Bochum. 133 Jahre erfreute der Verein Preziosa in Bochum-Stiepel das Publikum. Nun gibt er auf. Auch weitere Vereine in Bochum sind gefährdet.

Bereits während der Corona-Pandemie spitzte sich die Krise um den Theaterverein Preziosa 1889 Stiepel derart zu, dass sich das Ende andeutete. "Nach dem Karneval 2020 war Ebbe. Da sind uns zwei, drei Spieler von der Fahne gegangen. Das konnten wir nicht steuern", sagt Spielleiter Paul Schütz (74), der gemeinsam mit Ehefrau Beate das Theaterspiel des Vereins zwölf Jahre aktiv gestaltete.

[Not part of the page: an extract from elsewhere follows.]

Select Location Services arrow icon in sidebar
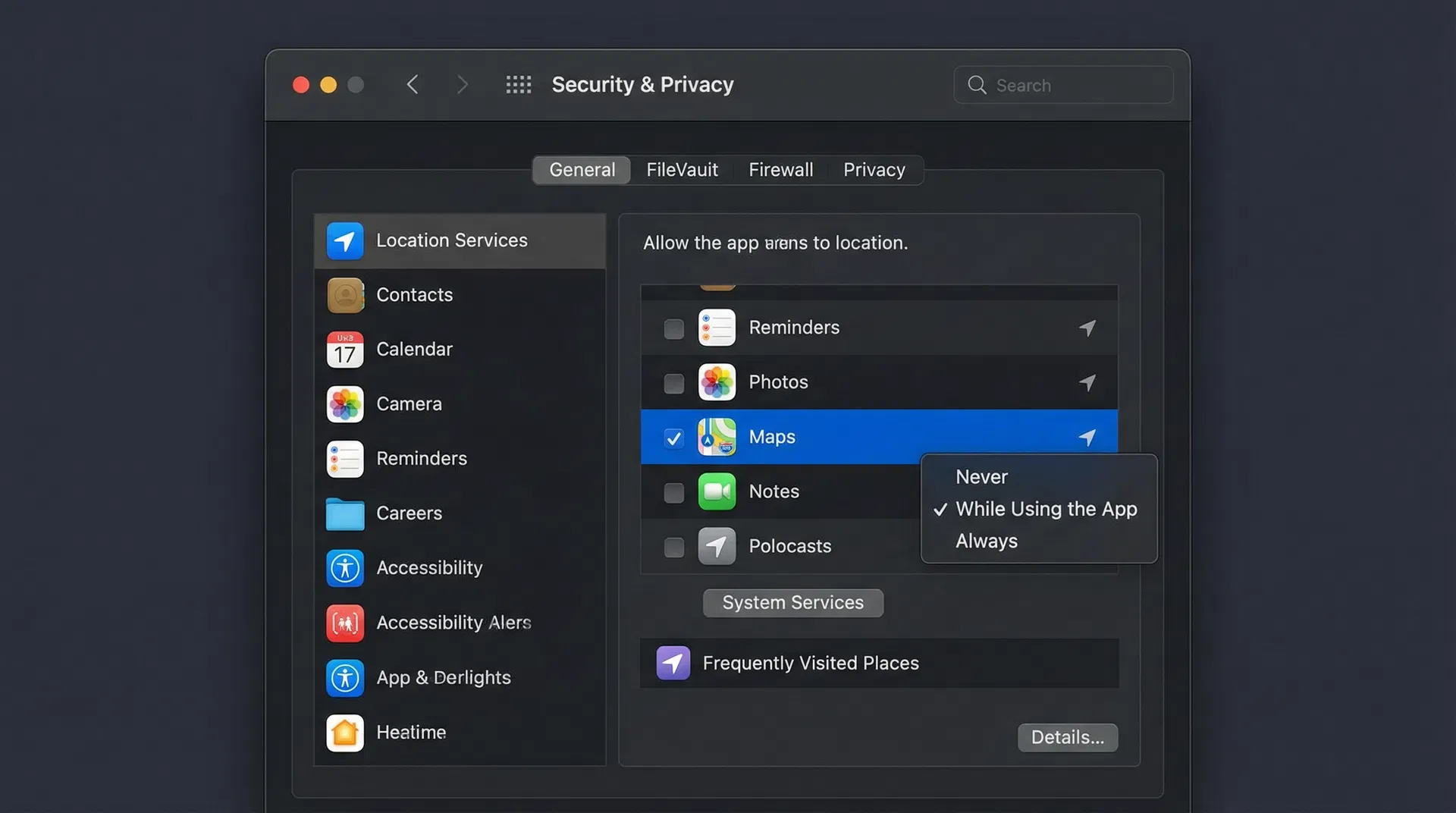Image resolution: width=1456 pixels, height=813 pixels. (345, 241)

Über 20 Komödien brachten sie im Laufe dieser Jahre auf die Bühne: zum 125. Vereinsjubiläum zum Beispiel das Stück "Der Neurosenkavalier" im Gemeindezentrum St. Johannes in Wiemelhausen und im Haus Spitz in Stiepel. Über die ganzen Jahre dankte das Publikum den Bochumer Laienspielern mit viel Applaus für die unterhaltsamen Theaterabende.
Doch jetzt ist es endgültig vorbei: In einer außerordentlichen Mitgliederversammlung im vergangenen Jahr fiel der Beschluss, den seit 133 Jahren bestehenden Verein aufzulösen.

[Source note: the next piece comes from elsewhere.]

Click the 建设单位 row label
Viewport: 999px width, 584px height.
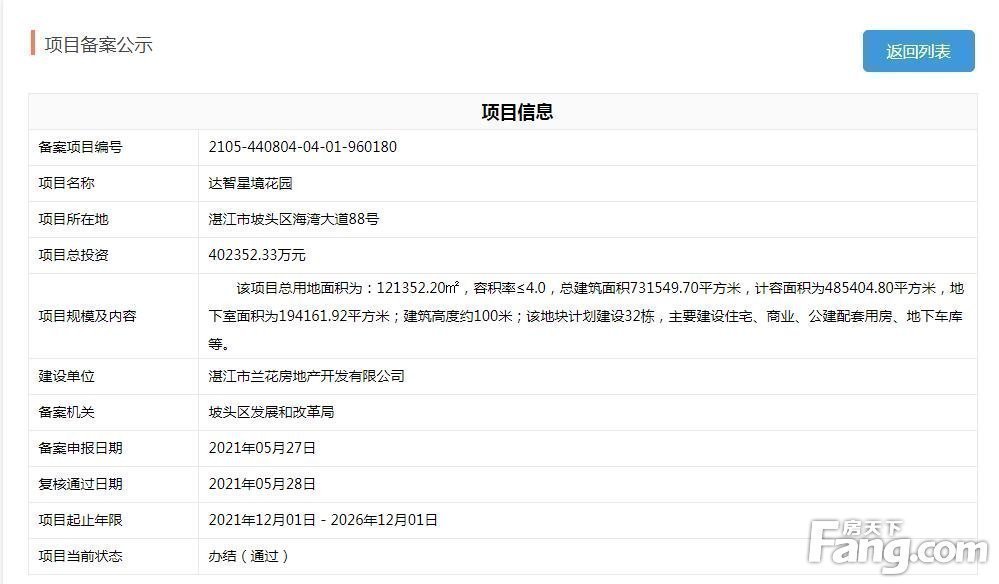click(x=66, y=376)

Das Amt des Vorsitzenden im Bochumer Verein Preziosa konnte nicht neu besetzt werden

Für einen echten Neustart fehlten sowohl Darsteller als auch der aktive Vereinsnachwuchs. Der Altersdurchschnitt der zuletzt etwa 45 Vereinsmitglieder betrug über 60 oder sogar 70 Jahre. "Ich war enttäuscht, dass Mitglieder, die 40 oder 50 Jahre im Verein sind, den Verein nicht unterstützt haben und sich nicht aktiv einbringen wollten. Da habe ich mich jetzt gedanklich angeschlossen", so Schütz weiter. Es fand sich kein Nachfolger für den Vorsitzenden Werner Langengfeld (71), der nach fünf Jahren sein Amt niederlegen wollte. "Ich habe schon vor fünf Jahren gesagt: Wenn wir es nicht schaffen, den Verein zu verjüngen, werden wir ein Problem bekommen. In der Pandemie sind dann Leute weggeblieben. Was lange funktioniert hat, hat jetzt einen Knacks bekommen."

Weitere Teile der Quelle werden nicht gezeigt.